Out of eleven RCTs that assessed treatment effect using pain as an outcome measure, ten provided results and pooled analysis revealed a significant effect in favor of the MT intervention when used alone or in combination with another intervention (10-cm VAS mean difference, 1.2; 95% CI: 0.8, 1.6).

Key Finding #2

Results of 4 RCTs that assessed efficacy of MT (shoulder girdle and cervical spine mobilization and manipulations) compared with a placebo to address pain demonstrated a significant effect in favor of MT (10-cm VAS mean difference, 1.0; 95% CI: 0.6, 1.4).

Key Finding #3

In pooled analysis of 5 RCTs that observed the effects on pain of MT and exercises compared to exercises alone, a significant difference was observed for the addition of MT to exercises for overall pain reduction at 4 weeks (10-cm VAS mean difference, 1.0; 95% CI: 0.7, 1.4).

 

Please provide your summary of the paper

Based on the primary meta-analysis of 10 RCTs, the study found low- to moderate-evidence that, overall, MT either alone or in combination with other modalities may be effective in reducing pain. Analysis of RCTs that compared shoulder girdle and cervical spine mobilization and manipulation to address pain compared with placebo also favored MT. Additionally, analysis of RCTs that addressed the effect of adding MT to an exercise program to reduce pain in patients with RC tendinopathy found a significant difference in pain levels at 4 weeks. Although pooled analyses revealed significant differences, MT interventions were varied, therefore the effects could differ based on technique. The authors also noted that MT may need to be based on individual patients’ impairments for optimal efficacy, which was not accounted for in the included studies of the systematic review. Previous research had stated inconclusive or conflicting results for the efficacy of MT used alone, but this study concluded that MT used alone or in combination with other modalities significantly decreases pain. However, it was unclear in this study whether the pain reduction was clinically important or if MT alone can improve function. This study was limited by a small sample size and some RCTs having limited methodological quality.

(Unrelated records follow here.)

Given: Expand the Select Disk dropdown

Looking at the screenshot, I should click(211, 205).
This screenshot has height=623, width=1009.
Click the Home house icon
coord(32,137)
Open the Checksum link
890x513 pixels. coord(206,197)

Please provide your clinical interpretation of this paper.  Include how this study may impact clinical practice and how the results can be implemented.

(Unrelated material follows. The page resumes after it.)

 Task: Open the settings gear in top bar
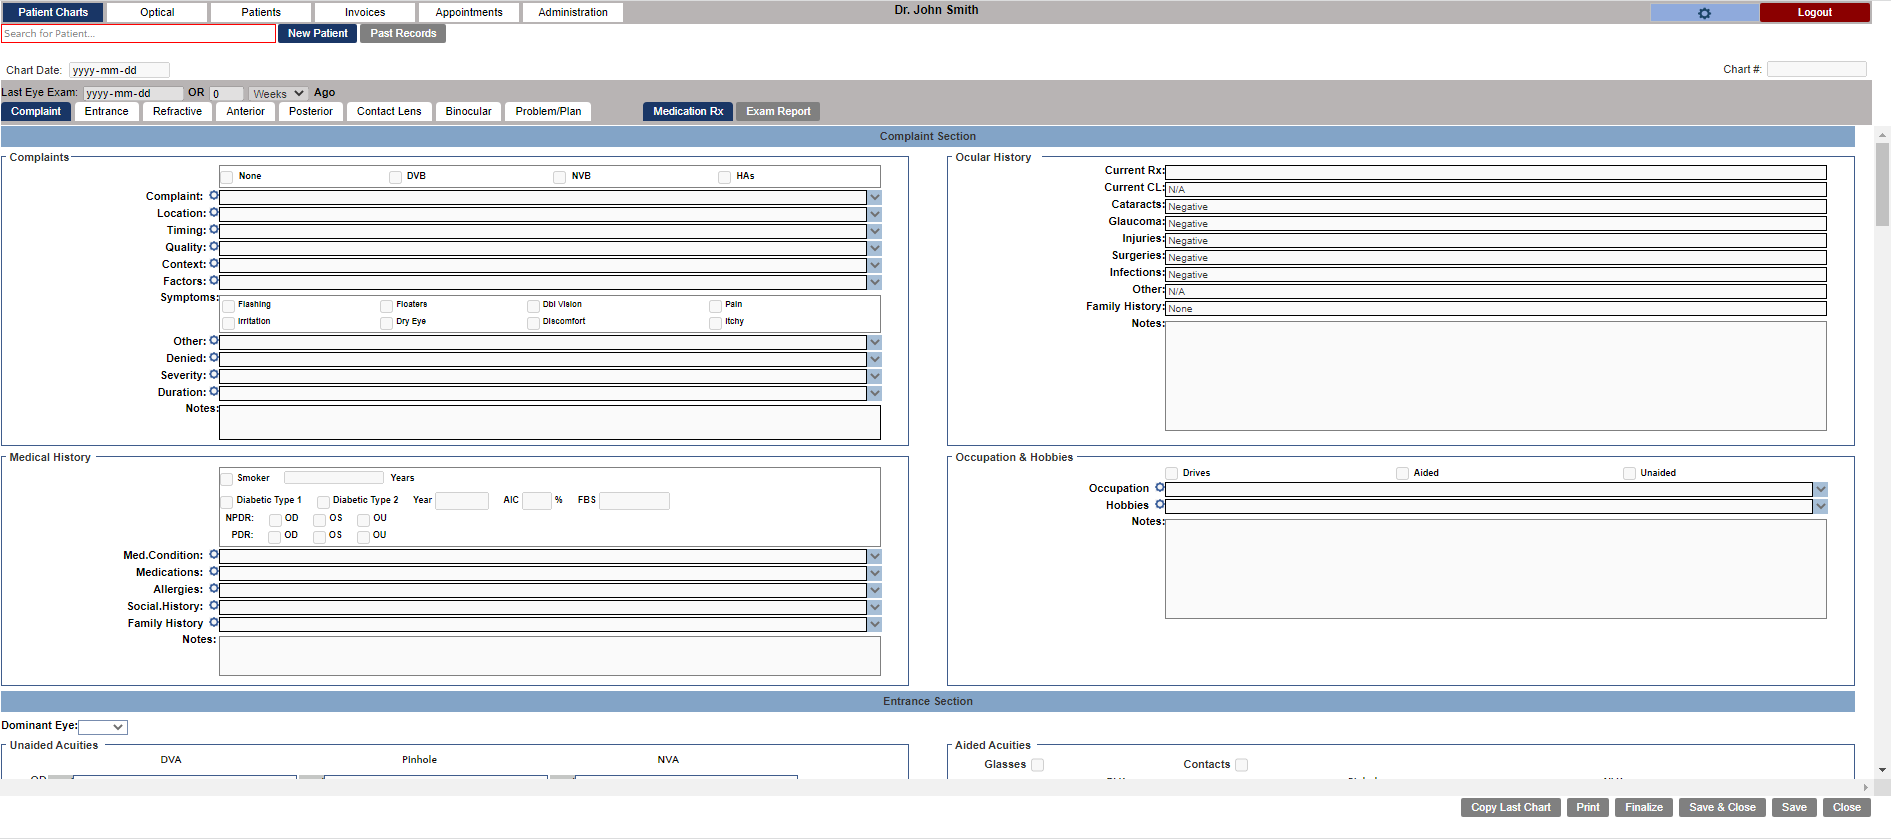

This study provided new evidence to show that MT, when used alone or in combination with other interventions, may decrease pain for patients with RC tendinopathy. Clinicians may choose to implement MT as part of a plan of care with the goal of pain reduction in patients with RC tendinopathy based on this evidence. Additionally, clinicians may choose to integrate MT with other interventions as part of a comprehensive plan of care. The implementation of MT into a patient’s plan of care should account for individual impairments, as noted in this study. However, this study demonstrates that MT should not be relied on as the sole intervention to treat RC tendinopathy. Although a statistically significant difference in pain level was found, clinicians should use caution when interpreting the results of this study; it cannot be concluded that this difference is clinically significant since the point estimate for difference in VAS score was below the suggest minimal clinically important difference. This study demonstrates that the use of MT in treating RC tendinopathy may be a future area of research, as more RCTs that are methodologically sound are needed to draw further conclusions.